Part II: Use your value function function to answer questions... most importantly
comment on the answers!
• Find V1(x), V2(x) and V3(x) for x ∈ {1, 2, . . . , 9}, when p = 0.6. Also finding
the optimal first initial actions.
• How does V1000(5) vary for p ∈ { 110 ,13,12,34}?

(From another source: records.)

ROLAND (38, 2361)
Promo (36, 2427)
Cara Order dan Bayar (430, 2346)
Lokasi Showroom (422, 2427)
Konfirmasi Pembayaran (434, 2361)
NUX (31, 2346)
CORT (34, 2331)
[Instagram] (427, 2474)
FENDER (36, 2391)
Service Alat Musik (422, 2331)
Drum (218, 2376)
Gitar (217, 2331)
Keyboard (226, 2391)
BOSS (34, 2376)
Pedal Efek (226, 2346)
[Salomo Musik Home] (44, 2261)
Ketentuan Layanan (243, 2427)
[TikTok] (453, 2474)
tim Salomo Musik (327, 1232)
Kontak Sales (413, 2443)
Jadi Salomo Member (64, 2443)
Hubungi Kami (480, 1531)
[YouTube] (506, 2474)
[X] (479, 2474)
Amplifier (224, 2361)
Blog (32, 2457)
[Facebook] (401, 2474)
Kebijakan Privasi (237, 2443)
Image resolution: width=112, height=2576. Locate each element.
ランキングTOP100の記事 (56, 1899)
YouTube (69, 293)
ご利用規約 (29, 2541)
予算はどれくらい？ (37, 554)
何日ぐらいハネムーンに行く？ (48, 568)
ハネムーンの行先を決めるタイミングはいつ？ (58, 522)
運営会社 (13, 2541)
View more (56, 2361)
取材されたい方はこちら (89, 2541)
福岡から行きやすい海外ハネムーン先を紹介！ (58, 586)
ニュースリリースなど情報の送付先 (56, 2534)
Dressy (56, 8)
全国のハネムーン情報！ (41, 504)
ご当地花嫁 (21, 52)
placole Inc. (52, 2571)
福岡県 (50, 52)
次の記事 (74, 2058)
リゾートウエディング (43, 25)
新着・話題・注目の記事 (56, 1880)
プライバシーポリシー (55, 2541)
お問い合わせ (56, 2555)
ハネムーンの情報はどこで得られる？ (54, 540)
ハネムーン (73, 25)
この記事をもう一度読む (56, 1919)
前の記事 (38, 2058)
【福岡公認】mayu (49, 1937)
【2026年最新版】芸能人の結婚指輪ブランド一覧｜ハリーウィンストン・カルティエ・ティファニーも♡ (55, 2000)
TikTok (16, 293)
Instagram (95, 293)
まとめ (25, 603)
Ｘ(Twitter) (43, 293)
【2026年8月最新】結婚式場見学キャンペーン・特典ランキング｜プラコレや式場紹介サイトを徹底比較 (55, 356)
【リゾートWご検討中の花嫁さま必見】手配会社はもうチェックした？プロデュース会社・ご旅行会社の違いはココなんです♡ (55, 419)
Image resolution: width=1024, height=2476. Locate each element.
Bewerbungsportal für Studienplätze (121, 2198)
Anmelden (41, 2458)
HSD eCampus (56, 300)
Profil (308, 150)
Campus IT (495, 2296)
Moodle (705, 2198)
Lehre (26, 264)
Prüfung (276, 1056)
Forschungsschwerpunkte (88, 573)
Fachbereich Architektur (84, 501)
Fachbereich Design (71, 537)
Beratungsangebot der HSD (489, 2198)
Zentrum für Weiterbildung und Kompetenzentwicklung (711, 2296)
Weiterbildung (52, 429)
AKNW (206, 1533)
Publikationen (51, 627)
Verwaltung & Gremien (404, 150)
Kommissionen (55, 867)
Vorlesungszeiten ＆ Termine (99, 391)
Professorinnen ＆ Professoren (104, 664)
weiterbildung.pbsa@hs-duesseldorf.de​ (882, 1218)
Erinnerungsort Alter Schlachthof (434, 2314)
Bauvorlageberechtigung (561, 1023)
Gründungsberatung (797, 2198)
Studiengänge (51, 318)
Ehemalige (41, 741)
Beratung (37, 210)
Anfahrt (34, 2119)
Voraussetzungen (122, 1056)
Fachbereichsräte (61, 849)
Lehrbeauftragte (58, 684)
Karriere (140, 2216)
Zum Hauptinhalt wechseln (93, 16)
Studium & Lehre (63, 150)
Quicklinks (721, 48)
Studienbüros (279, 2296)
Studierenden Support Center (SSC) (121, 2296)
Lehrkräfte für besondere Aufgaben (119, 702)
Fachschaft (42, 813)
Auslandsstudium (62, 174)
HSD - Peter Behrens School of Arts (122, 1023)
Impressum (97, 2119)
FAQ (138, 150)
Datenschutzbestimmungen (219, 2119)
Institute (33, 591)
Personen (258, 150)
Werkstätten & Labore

• What is the initial optimal betting action for each state when p = 0.4 and
T = 20?
• How do V1000(x) and V999(x) compare?
• Feel free to answer other questions you pose yourself too!
3-31
版权所有:留学生编程辅导网 2020 All Rights Reserved 联系方式:QQ:99515681 微信:codinghelp 电子信箱:99515681@qq.com
免责声明:本站部分内容从网络整理而来,只供参考!如有版权问题可联系本站删除。